Thursday, June 16, 2005

MEMORIES OF MY DAD

I had a friend on whom I could depend, who would stand by me to the end, who cared for me and shared with me the good, the bad, when I was sad or glad, when I was reflective or introspective he'd listen to me comfort me.

Sometimes in the middle of the night I'd awaken in fright from an unexplained nightmare. He'd be there, turn on the light and scare away the monsters dancing in the midnight air. "You see," he'd say, "there's no one there. Go back to sleep but first kiss me good night and hug your Teddy Bear."

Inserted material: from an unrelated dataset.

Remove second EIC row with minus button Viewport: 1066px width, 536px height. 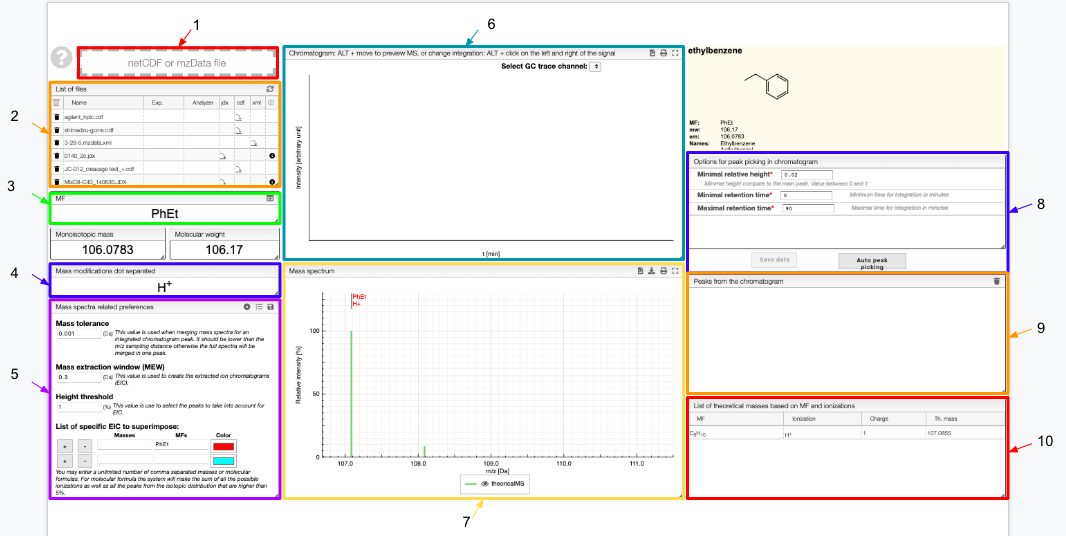(x=84, y=460)
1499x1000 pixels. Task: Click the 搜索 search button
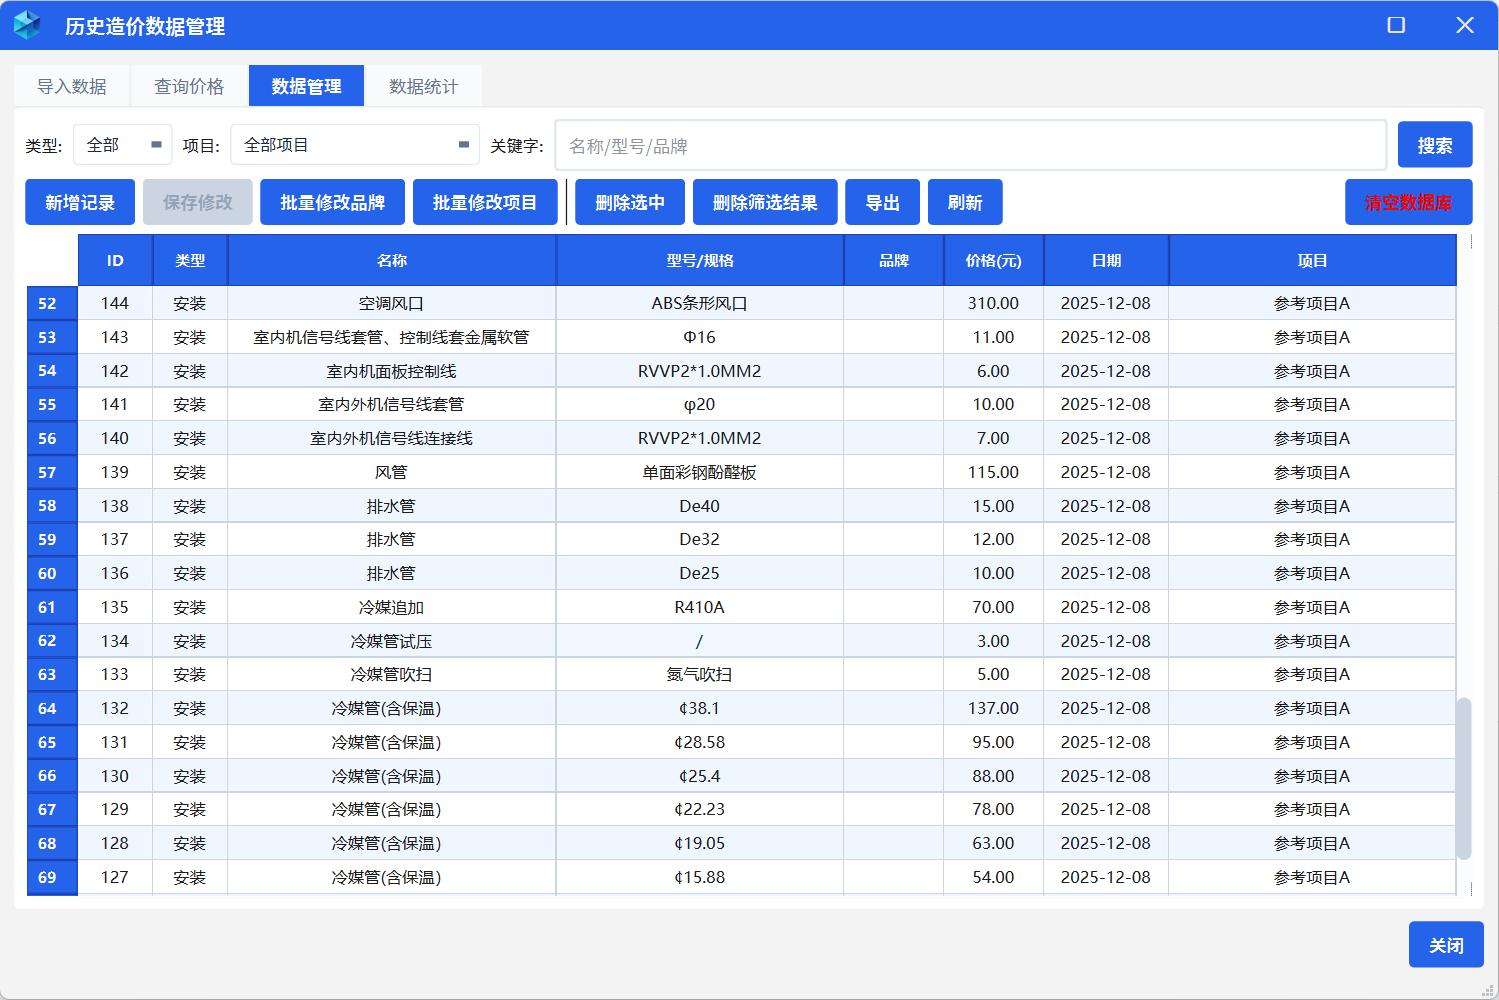[1435, 144]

I remember now that dad is dead everything he did and said. I can feel his warm hand on my head. I can smell the tobacco that was always part of the clothes he wore. I remember the time his pipe fell from his mouth and landed on the floor and there were ashes everywhere. I heard him stamping out the sparks and, in the dark, I heard his laugh. "No damage done, my son, " he said as he swept the ashes off the floor, slowly walked from my room and closed the door.

I remember so much about my dad. All the good times that we had The talks, the walks to the ice cream store, the fancy clothes he always wore, going to the ballpark, keeping score, helping him sell at his clothing store, birthdays, my bar mitzvah, the jokes he told, most were old but that's what older dads are for, the day I left to go to war---all this and so much more.

Most of all I can't forget how I cried the day dad died. I could not hide the tears I shed. I know he's dead but he's still there to comfort me, He lives on in my memory. This all happened long ago. I still miss him so. He was the best friend I ever had. He was my dad.